> _Questions_:
a – Rewrite the RNA G-quadruplex overview, starting with "What is RNA" and going on through "and cellular stressors.", and substitute "Watson-Crick base pairing" for "Hoogsteen hydrogen bonding".
b – Using the RNA G-quadruplex overview, answer each question in a few words:
(i) Which monovalent cation is named as greatly enhancing rG4 stability?
(ii) About how many potential human rG4-forming sequences have been computationally predicted?
(iii) In Figure 1, what do the dotted lines represent?
c – Write the next part of the RNA G-quadruplex overview, picking up where it stops.

── Source text

What is RNA G-Quadruplex (rG4)?
RNA G-quadruplexes (rG4s) are non-canonical secondary structures originated from guanine-rich RNA sequences, where four guanines are arranged together by Hoogsteen hydrogen bonding in a planar G-quartet and the quartets are stacked forming a stable four-stranded conformation. Monovalent cations, particularly K⁺, greatly enhance the rG4 stability (Fig. 1). rG4s are evolutionarily conserved and are prevalent in the human transcriptome, with a significant enrichment in regulatory regions such as 5′ and 3’ UTRs, introns, and non-coding RNAs (ncRNAs). Approximately 13,000 potential human rG4-forming sequences have been computationally predicted. However, their actual folding into rG4s in vivo is dynamic and context-dependent, being modulated by RNA-binding proteins (RBPs), cations, and cellular stressors.

Figure 1. RNA G-quadruplex (rG4) structure. The chemical structure of G-quartet, showing Hoogsteen hydrogen bonds (dotted lines) between guanines (G) and monovalent cation (M+, e.g. K+) (Left). Three tiered G-quartets are stacked to form a canonical rG4, with connecting G-track and loop sequences between the G-quartet planes (Right)[1].
Why Are rG4s Important in Biology and Disease?

────
── Dataset excerpts

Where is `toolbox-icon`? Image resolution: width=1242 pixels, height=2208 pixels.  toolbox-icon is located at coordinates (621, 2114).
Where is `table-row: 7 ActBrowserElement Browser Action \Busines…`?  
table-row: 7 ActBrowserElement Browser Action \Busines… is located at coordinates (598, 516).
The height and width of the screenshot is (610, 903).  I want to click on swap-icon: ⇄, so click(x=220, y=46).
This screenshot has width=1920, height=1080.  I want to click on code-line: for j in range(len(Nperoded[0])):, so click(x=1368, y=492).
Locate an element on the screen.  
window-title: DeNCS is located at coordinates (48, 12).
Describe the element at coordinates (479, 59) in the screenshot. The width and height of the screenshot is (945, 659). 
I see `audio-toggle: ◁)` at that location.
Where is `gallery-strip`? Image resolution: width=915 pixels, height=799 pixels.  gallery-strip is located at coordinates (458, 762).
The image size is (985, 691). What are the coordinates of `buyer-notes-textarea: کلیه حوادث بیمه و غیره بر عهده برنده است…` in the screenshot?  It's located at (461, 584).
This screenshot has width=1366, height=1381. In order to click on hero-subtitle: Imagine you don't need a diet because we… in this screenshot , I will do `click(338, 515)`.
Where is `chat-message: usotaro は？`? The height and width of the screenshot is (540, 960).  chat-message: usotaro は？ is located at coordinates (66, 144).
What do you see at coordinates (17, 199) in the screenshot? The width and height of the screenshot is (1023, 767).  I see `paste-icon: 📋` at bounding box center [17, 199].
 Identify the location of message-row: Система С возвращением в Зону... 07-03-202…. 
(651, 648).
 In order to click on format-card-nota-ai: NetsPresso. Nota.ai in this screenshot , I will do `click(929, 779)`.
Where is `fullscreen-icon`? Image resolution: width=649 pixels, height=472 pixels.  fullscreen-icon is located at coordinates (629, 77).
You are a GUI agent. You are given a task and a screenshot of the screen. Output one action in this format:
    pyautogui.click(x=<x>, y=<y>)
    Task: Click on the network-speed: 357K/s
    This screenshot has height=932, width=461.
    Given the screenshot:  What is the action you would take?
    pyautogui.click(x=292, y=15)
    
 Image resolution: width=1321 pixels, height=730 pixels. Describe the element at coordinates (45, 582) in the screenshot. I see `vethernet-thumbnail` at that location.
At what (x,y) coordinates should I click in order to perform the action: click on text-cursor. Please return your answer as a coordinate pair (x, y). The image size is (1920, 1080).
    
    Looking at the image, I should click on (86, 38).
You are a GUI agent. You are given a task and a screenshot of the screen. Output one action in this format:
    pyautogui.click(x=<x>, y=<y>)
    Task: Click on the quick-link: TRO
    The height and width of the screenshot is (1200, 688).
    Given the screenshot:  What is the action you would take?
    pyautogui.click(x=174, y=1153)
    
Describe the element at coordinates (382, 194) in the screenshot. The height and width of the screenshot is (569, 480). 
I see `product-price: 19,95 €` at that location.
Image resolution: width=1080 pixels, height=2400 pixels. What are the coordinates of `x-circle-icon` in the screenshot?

────

> _Results for each task_:
a –
What is RNA G-Quadruplex (rG4)?
RNA G-quadruplexes (rG4s) are non-canonical secondary structures originated from guanine-rich RNA sequences, where four guanines are arranged together by Watson-Crick base pairing in a planar G-quartet and the quartets are stacked forming a stable four-stranded conformation. Monovalent cations, particularly K⁺, greatly enhance the rG4 stability (Fig. 1). rG4s are evolutionarily conserved and are prevalent in the human transcriptome, with a significant enrichment in regulatory regions such as 5′ and 3’ UTRs, introns, and non-coding RNAs (ncRNAs). Approximately 13,000 potential human rG4-forming sequences have been computationally predicted. However, their actual folding into rG4s in vivo is dynamic and context-dependent, being modulated by RNA-binding proteins (RBPs), cations, and cellular stressors.

b –
(i) K⁺
(ii) Approximately 13,000
(iii) Hoogsteen hydrogen bonds between guanines and the monovalent cation

c –
rG4s regulate gene expression at multiple levels of mRNA translation regulation, mRNA stability, pre-mRNA splicing and transcription, RNA phase separation and localization. rG4s are also closely linked to diseases, such as cancer, neurodegeneration, and stress response. These roles make rG4s both functional regulators and potential therapeutic targets.
- rG4 regulation of mRNA translation
Dynamic rG4 folding/unfolding have the potentials to regulate mRNA translation (Fig. 2-7)[2, 3], often suppressing cap-dependent translation, but also enabling IRES-mediated translation.

Figure 2. rG4s in mRNA translation regulation. rG4s in the 5′-UTRs, ORFs, and 3′-UTRs predominantly inhibit cap-dependent translation. However, rG4s near internal ribosome entry site (IRES) in 5′-UTR are likely to augment IRES-mediated translation. Target mRNA examples known to be regulated by rG4s are listed underneath [3].

Figure 3. rG4s in 5’UTR regulate eIF4A-dependent oncogene translation. eIF4A unwinds rG4 in the 5’-UTR of many key transcription factor and oncogene mRNAs for translation, thereby contributing to the T cell-acute lymphoblastic leukemia development [4].

Figure 4. rG4s in 5’UTR select uORF/mORF for translation. When 43S preinitiation complex (PIC) scans through unfolded rG4 sequence and unstructured 5’-UTR (e.g. rG4 unfolded by DHX36/9 helicases), the translation initiates at the main open reading frame (mORF). However, the PIC scanning can be slow down by rG4 structure in the 5’UTR (e.g. in the absence of rG4 helicases), increasing the likelihood of upstream open reading frame (uORF) translation. uORF translation causes 80S ribosomes stall and dissociation, preventing further downstream mORF translation [5].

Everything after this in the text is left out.